It is our belief that these studies will be of great assistance to the members and staff of this subcommittee in its work. I should make it clear to this subcommittee that the views expressed by the writers of these papers are their own and not necessarily those of the association or of its individual members. We do believe, however, that background material and perspective of these problems can be obtained from this somewhat monumental and authoritative work. The association does not recommend that the committee should adopt any particular views of the writers, although it may be, of course, that members of the committee will concur with some of the recommendations and conclusions of some of the individual writers.

Due to the short period of time preceding these hearings, it was not possible to conduct any survey of the opinions of the members of the Federal Bar Association. The adoption of the rules governing committees of the United States Senate is, of course, essentially the function and duty of the Senate itself, and likewise the studies made by this committee should be the basis for the specific provisions of any rule.

As regards specific rules it is our view that the most that should be done by our association, and this we are most anxious to do, is to indicate to this subcommittee the subjects or specific problems which the Federal Bar Association, through its executive committee, recommends should be studied by the subcommittee, with the adoption of appropriate rules left to the committee as it may determine.

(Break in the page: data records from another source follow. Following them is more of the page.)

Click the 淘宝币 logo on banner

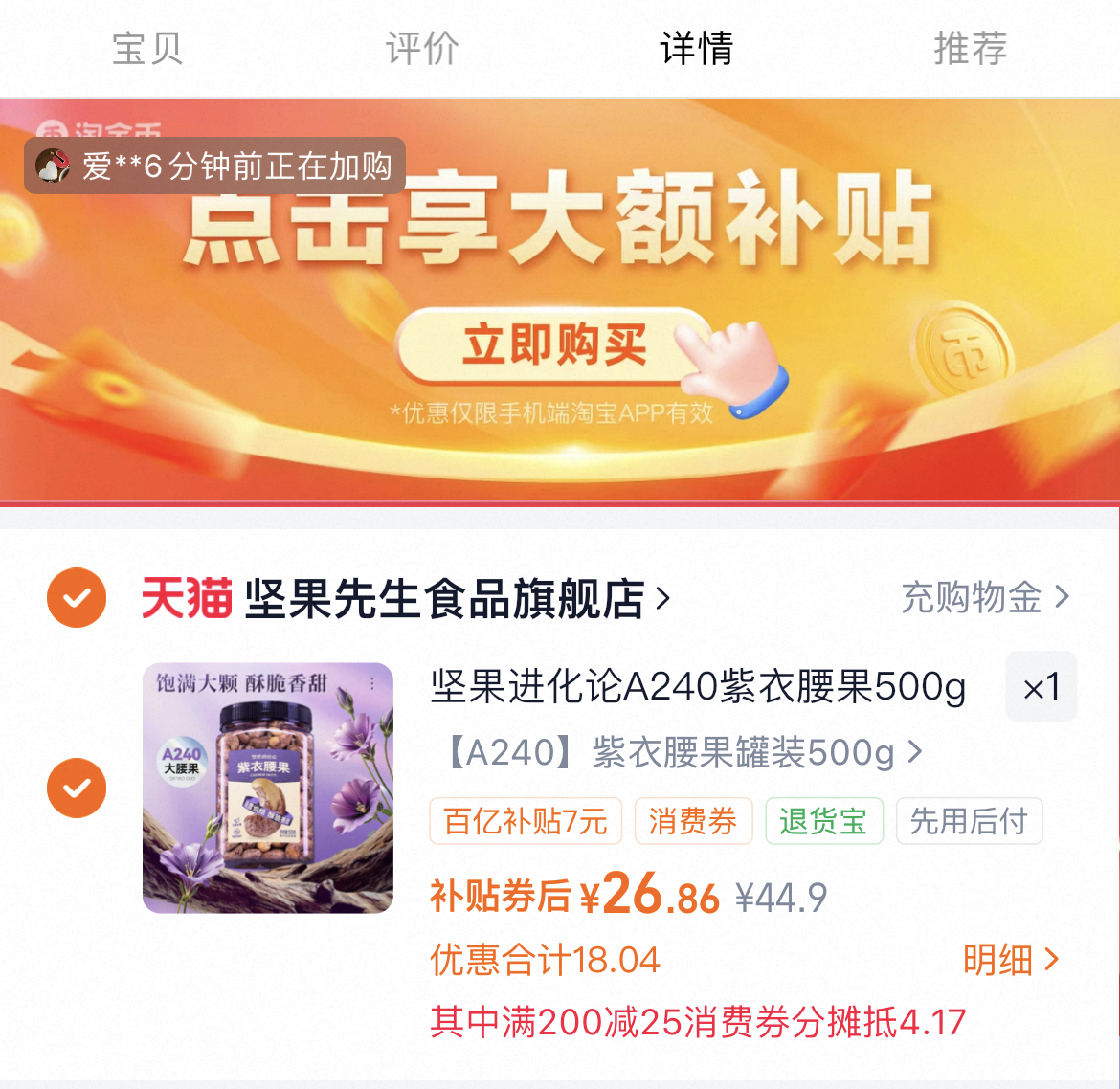[x=99, y=128]
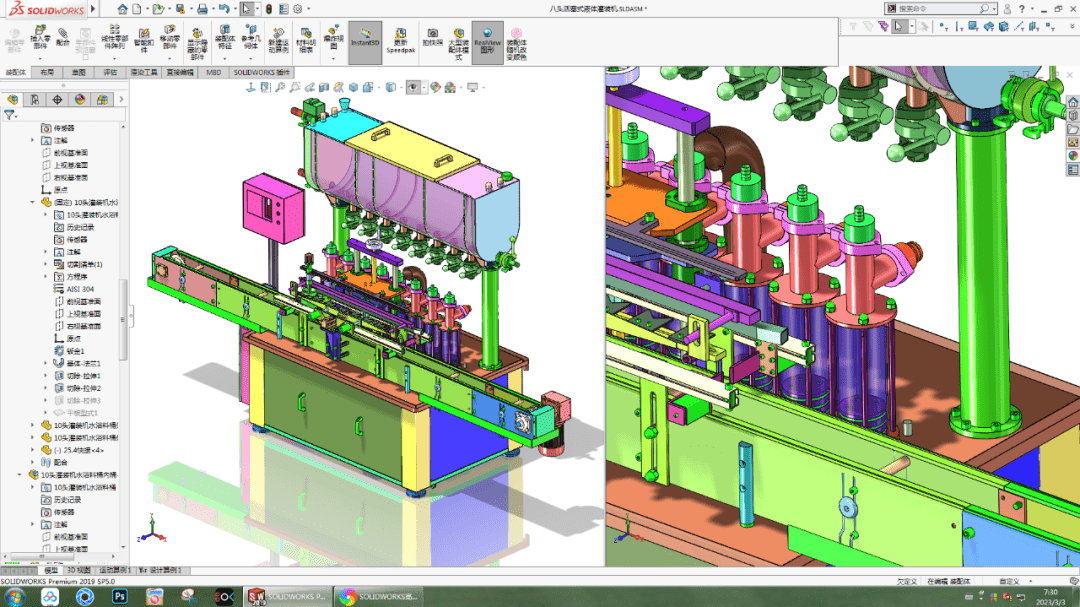Collapse the (固定) 10头灌装机 component node
The image size is (1080, 607).
pos(32,203)
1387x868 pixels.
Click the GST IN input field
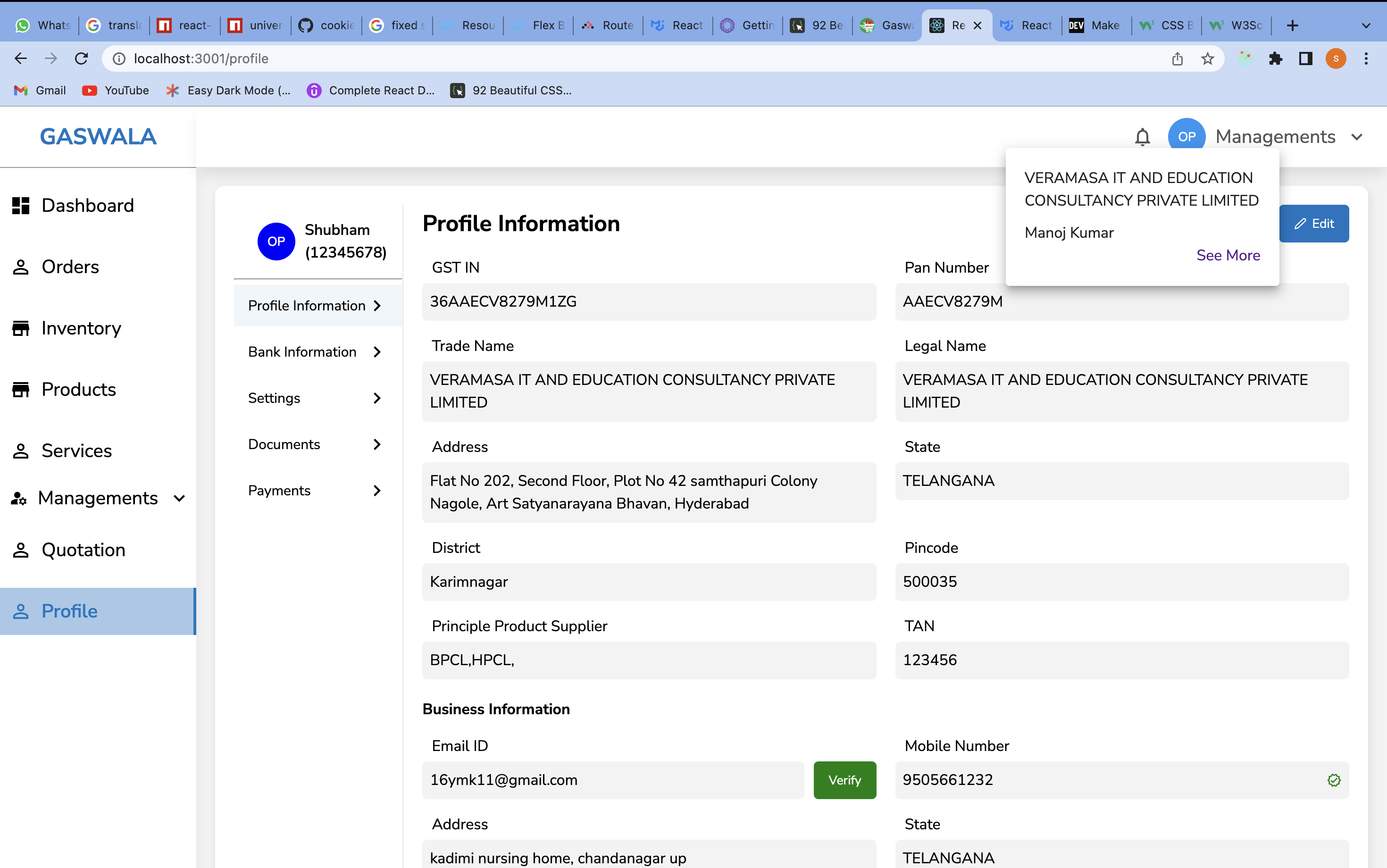pos(649,301)
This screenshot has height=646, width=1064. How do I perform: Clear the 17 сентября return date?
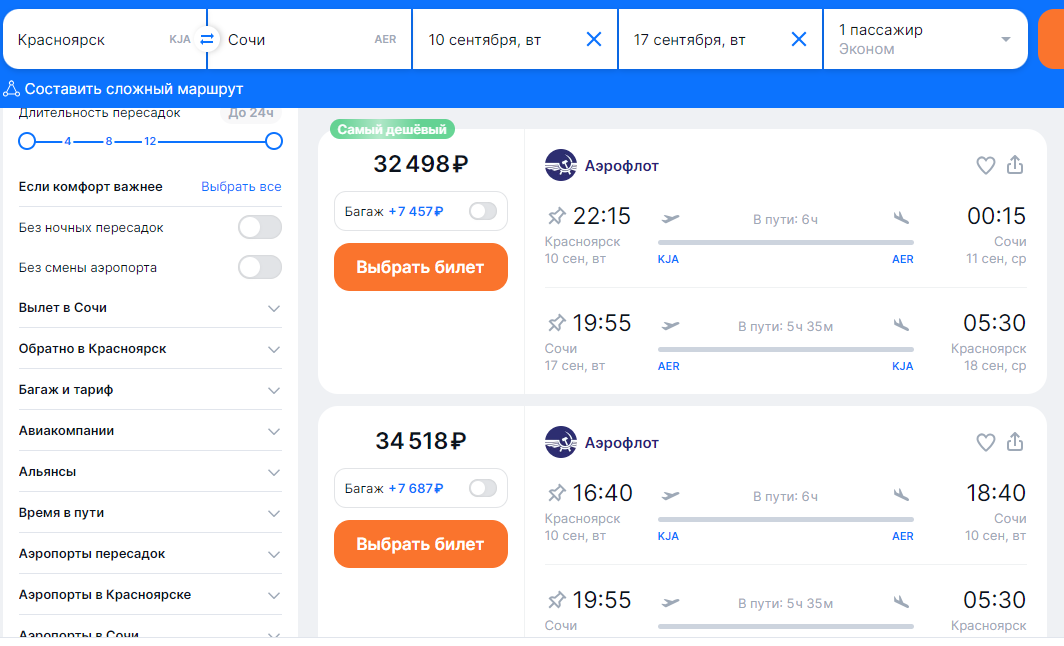pos(799,40)
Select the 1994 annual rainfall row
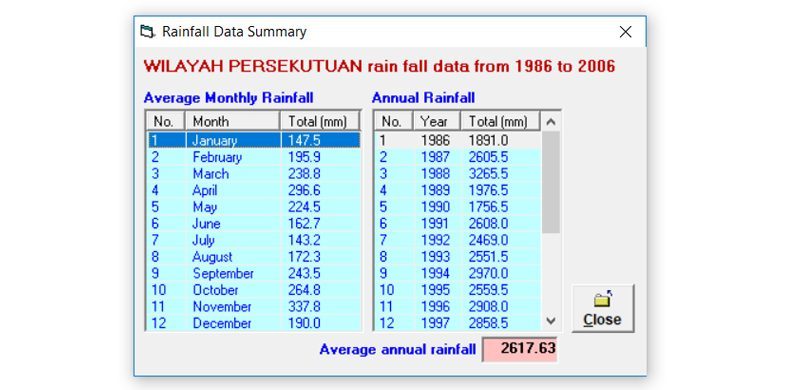The image size is (800, 390). 458,274
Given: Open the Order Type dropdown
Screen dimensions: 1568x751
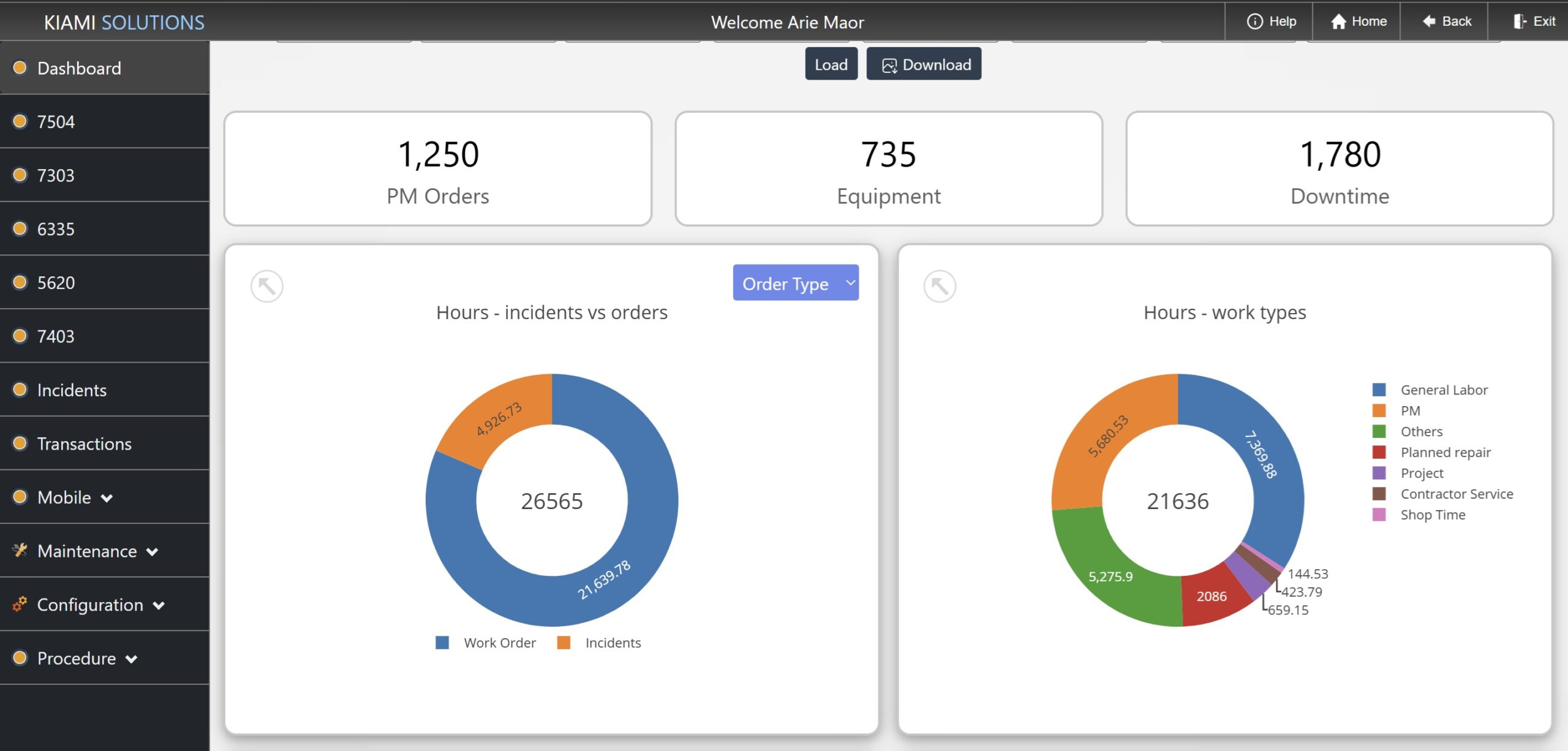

Therefore, without recommending any specific rule or the position that this committee should take with respect to any particular rule, it is our recommendation that the subcommittee study the following fields in connection with the

proposed rules, with a view of adopting appropriate rules in each general area: 1. The right of a witness under investigation to be accompanied by counsel of his own choice.

2. Under what circumstances may a witness who is subject to inquiry have and exercise the right of cross-examination of the complaining witness.

3. Under what circumstances may evidence or testimony be examined and publicized which is hearsay, from anonymous sources, irrelevant, or otherwise not of probative value.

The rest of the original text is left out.